Find "Screen dimensions: 792x454" in the material, then return exactly the line containing it and all lines after it to the end, leaving out pictures.

BEGIN DATA PROVIDED

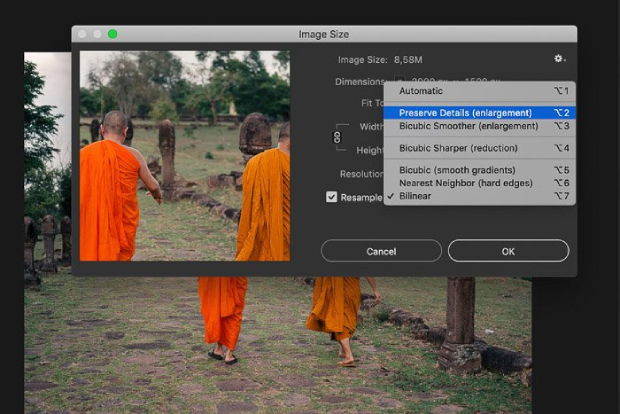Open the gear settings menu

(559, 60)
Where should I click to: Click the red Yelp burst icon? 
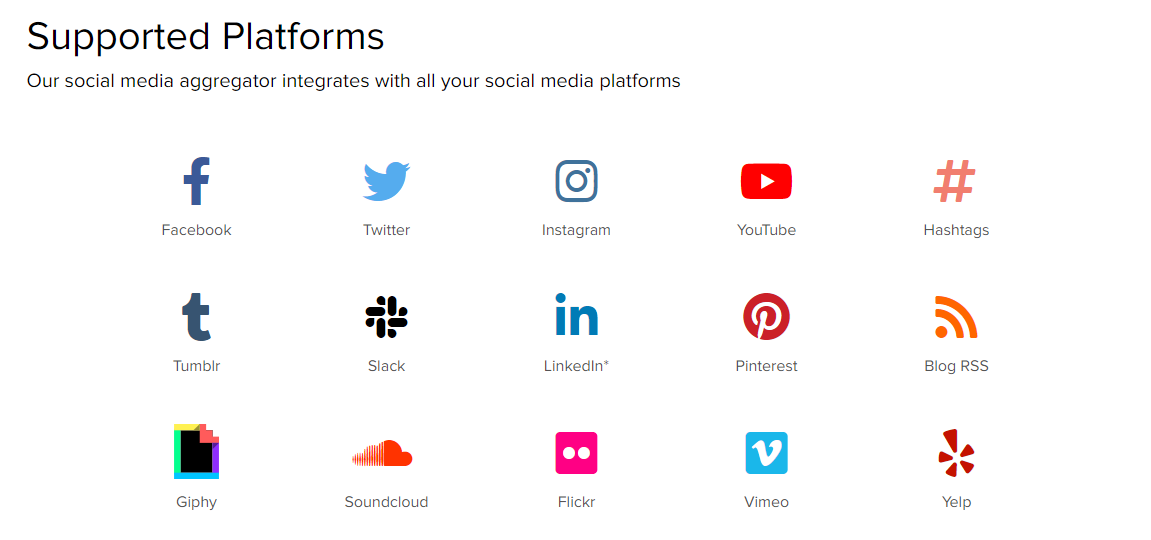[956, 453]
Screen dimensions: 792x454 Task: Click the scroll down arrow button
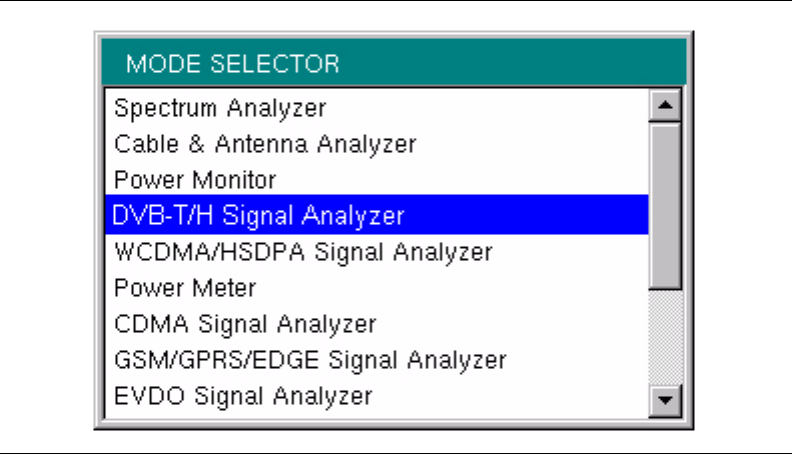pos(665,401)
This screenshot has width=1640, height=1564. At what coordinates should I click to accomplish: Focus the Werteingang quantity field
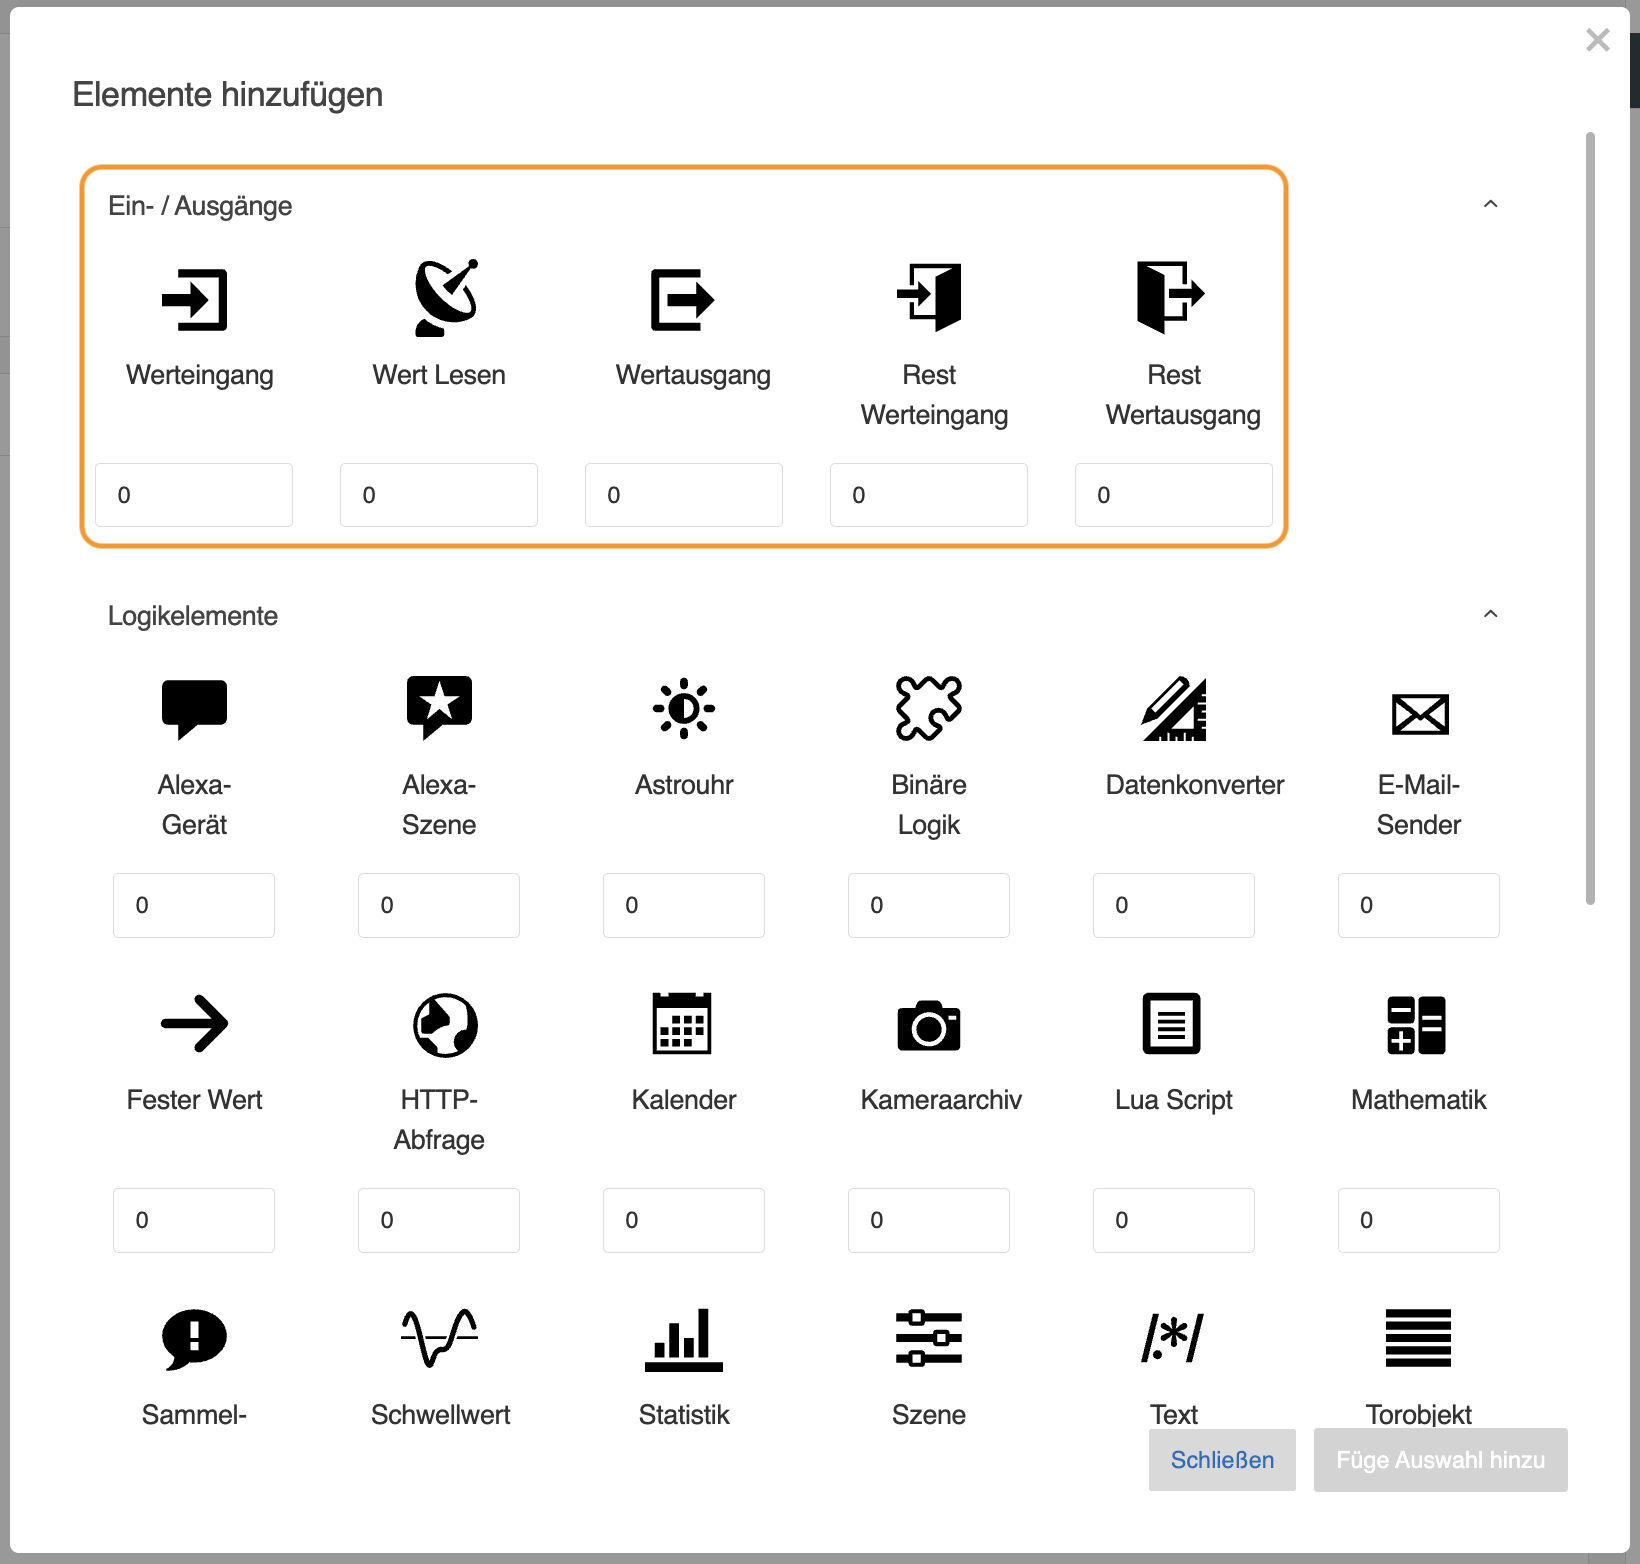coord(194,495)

END DATA PROVIDED

EXPECTED ANSWER
Screen dimensions: 792x454 Task: Click the scroll down arrow button
pos(665,401)
This screenshot has width=1640, height=1564. At what coordinates should I click to accomplish: Focus the Werteingang quantity field
coord(194,495)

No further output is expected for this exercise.